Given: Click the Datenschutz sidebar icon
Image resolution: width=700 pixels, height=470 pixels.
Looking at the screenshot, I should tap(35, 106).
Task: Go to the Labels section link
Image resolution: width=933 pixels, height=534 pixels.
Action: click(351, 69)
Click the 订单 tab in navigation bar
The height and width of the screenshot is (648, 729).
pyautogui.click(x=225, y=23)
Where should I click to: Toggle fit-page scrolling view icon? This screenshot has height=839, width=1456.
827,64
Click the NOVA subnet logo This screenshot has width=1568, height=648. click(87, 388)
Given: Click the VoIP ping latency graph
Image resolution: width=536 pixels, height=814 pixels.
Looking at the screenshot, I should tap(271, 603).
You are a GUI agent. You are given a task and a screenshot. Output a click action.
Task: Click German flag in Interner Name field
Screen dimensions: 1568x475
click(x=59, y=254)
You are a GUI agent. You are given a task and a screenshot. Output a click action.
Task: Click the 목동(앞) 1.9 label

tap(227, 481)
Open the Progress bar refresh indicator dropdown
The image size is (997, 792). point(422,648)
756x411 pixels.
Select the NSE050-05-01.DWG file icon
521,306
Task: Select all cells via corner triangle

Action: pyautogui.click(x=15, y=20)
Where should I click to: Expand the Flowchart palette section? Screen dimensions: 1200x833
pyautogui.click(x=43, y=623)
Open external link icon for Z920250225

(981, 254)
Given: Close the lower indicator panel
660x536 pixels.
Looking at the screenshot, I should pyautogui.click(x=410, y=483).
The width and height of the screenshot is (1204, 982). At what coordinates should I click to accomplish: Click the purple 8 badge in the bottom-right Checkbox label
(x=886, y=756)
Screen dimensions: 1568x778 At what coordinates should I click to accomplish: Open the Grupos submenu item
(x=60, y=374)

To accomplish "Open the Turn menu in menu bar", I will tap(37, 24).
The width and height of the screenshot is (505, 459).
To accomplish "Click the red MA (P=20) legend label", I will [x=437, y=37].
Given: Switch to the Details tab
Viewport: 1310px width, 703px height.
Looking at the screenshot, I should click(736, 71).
______
▸ Required work: Reproduce only what lies between the start of the listing above and the end of the line containing "Given: Click the VoIP ping latency graph", keeping every line exact.

▸ Your response:
Given: Click the Datenschutz sidebar icon
Image resolution: width=700 pixels, height=470 pixels.
Looking at the screenshot, I should tap(35, 106).
Task: Go to the Labels section link
Image resolution: width=933 pixels, height=534 pixels.
Action: click(351, 69)
Click the 订单 tab in navigation bar
The height and width of the screenshot is (648, 729).
pyautogui.click(x=225, y=23)
Where should I click to: Toggle fit-page scrolling view icon? This screenshot has height=839, width=1456.
827,64
Click the NOVA subnet logo This screenshot has width=1568, height=648. click(87, 388)
Given: Click the VoIP ping latency graph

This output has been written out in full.